# START OF Recorded information

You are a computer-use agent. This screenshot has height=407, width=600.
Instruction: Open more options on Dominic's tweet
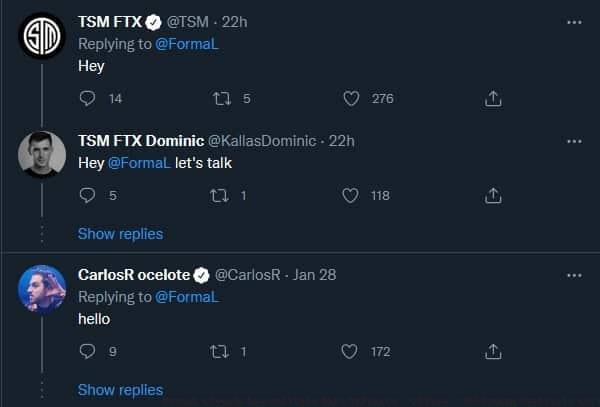[x=574, y=141]
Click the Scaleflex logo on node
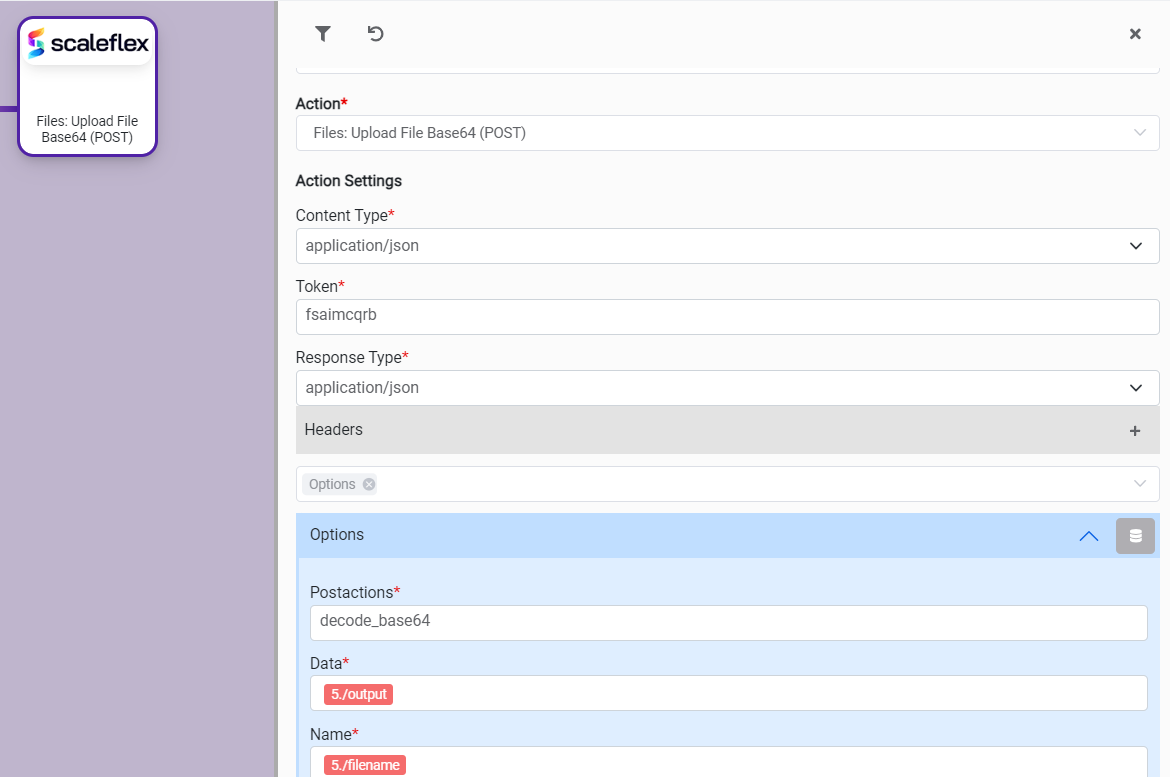The width and height of the screenshot is (1170, 777). point(88,43)
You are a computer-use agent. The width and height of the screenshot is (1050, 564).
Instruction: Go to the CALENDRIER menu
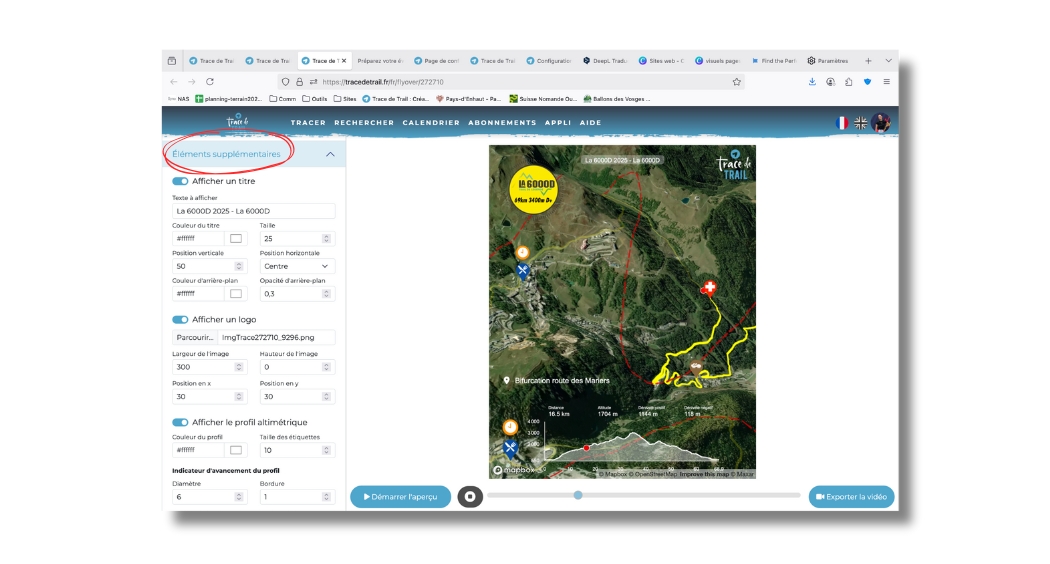click(x=431, y=123)
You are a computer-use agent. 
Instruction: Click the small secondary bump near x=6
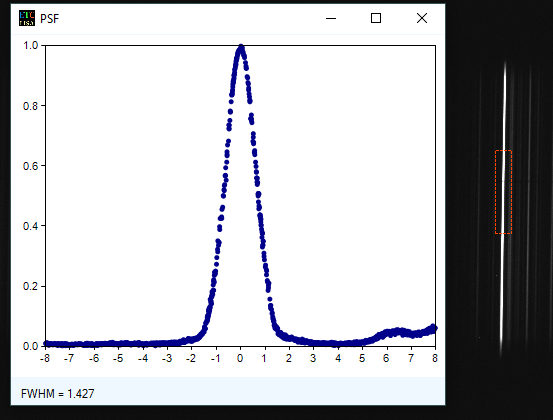point(391,332)
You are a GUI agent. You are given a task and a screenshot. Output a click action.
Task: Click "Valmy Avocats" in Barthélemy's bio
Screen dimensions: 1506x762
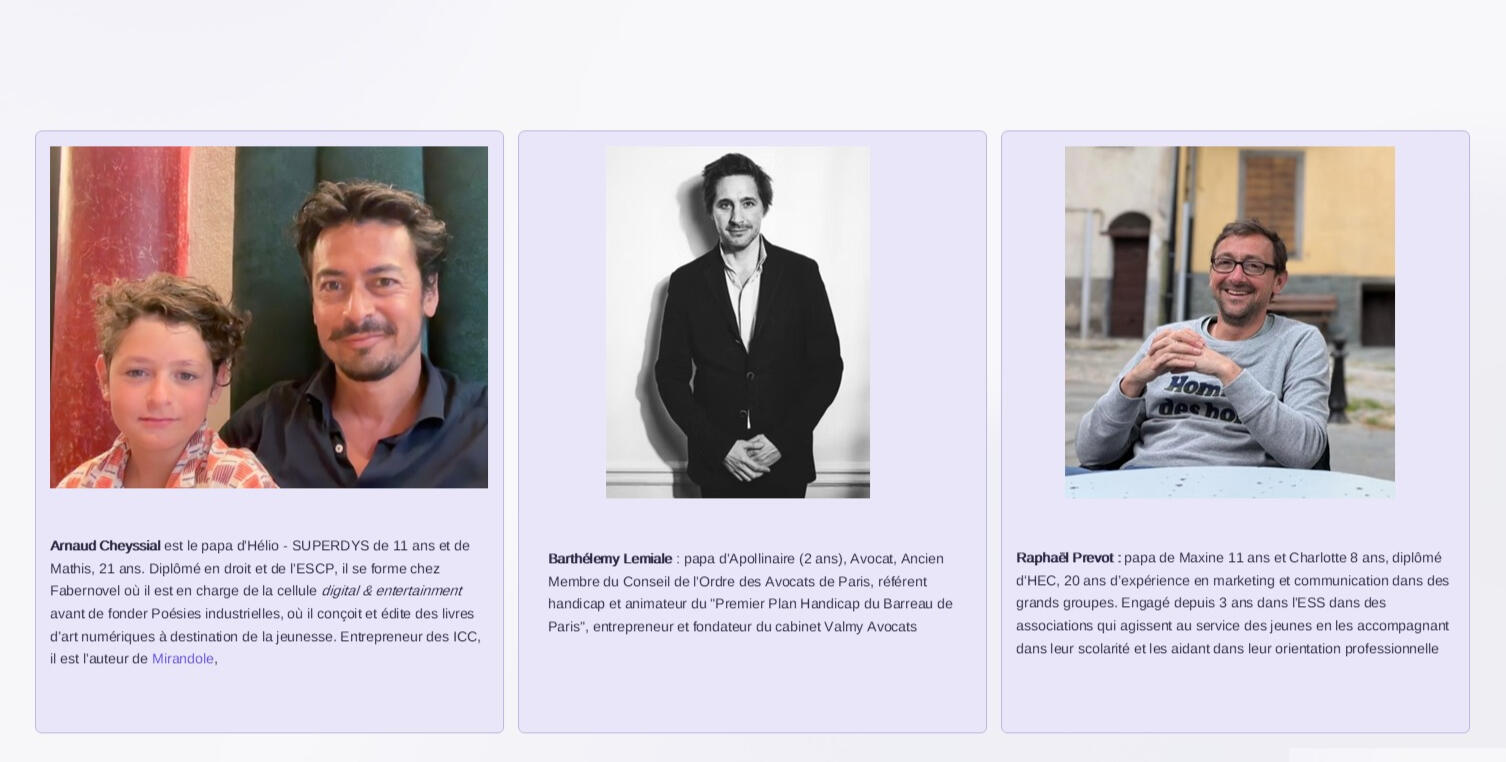click(870, 627)
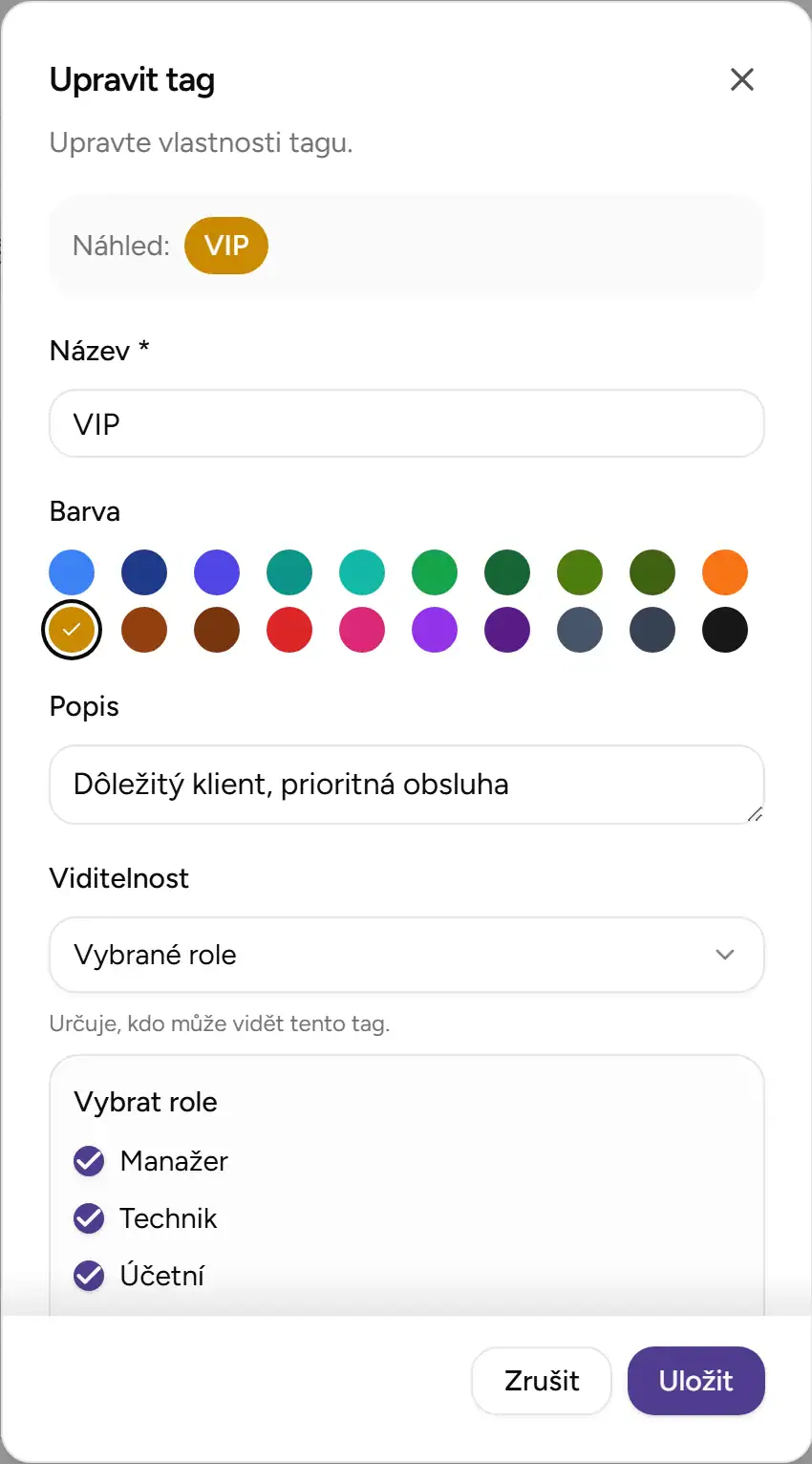
Task: Click the Popis description text area
Action: pyautogui.click(x=406, y=784)
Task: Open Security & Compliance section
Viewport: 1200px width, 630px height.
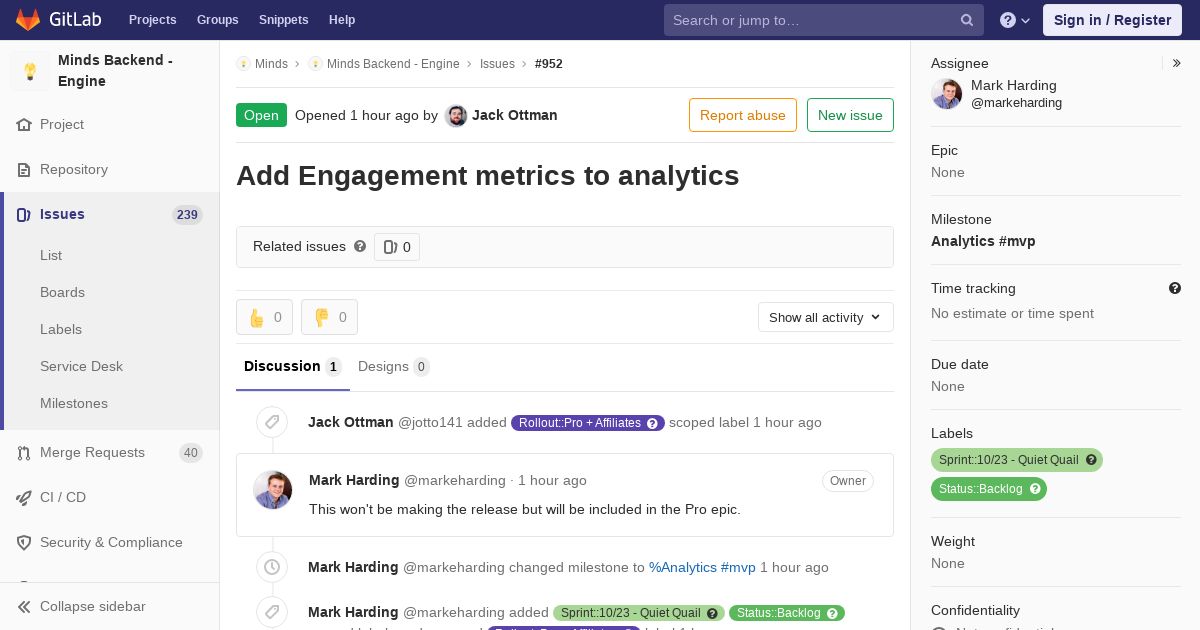Action: click(x=111, y=542)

# END OF Recorded information

* _Stated problem_
Copy out every line above that contains the word "computer".

* _Completed task_
You are a computer-use agent. This screenshot has height=407, width=600.
You are a computer-use agent. The width and height of the screenshot is (1050, 564).
You are a computer-use agent. 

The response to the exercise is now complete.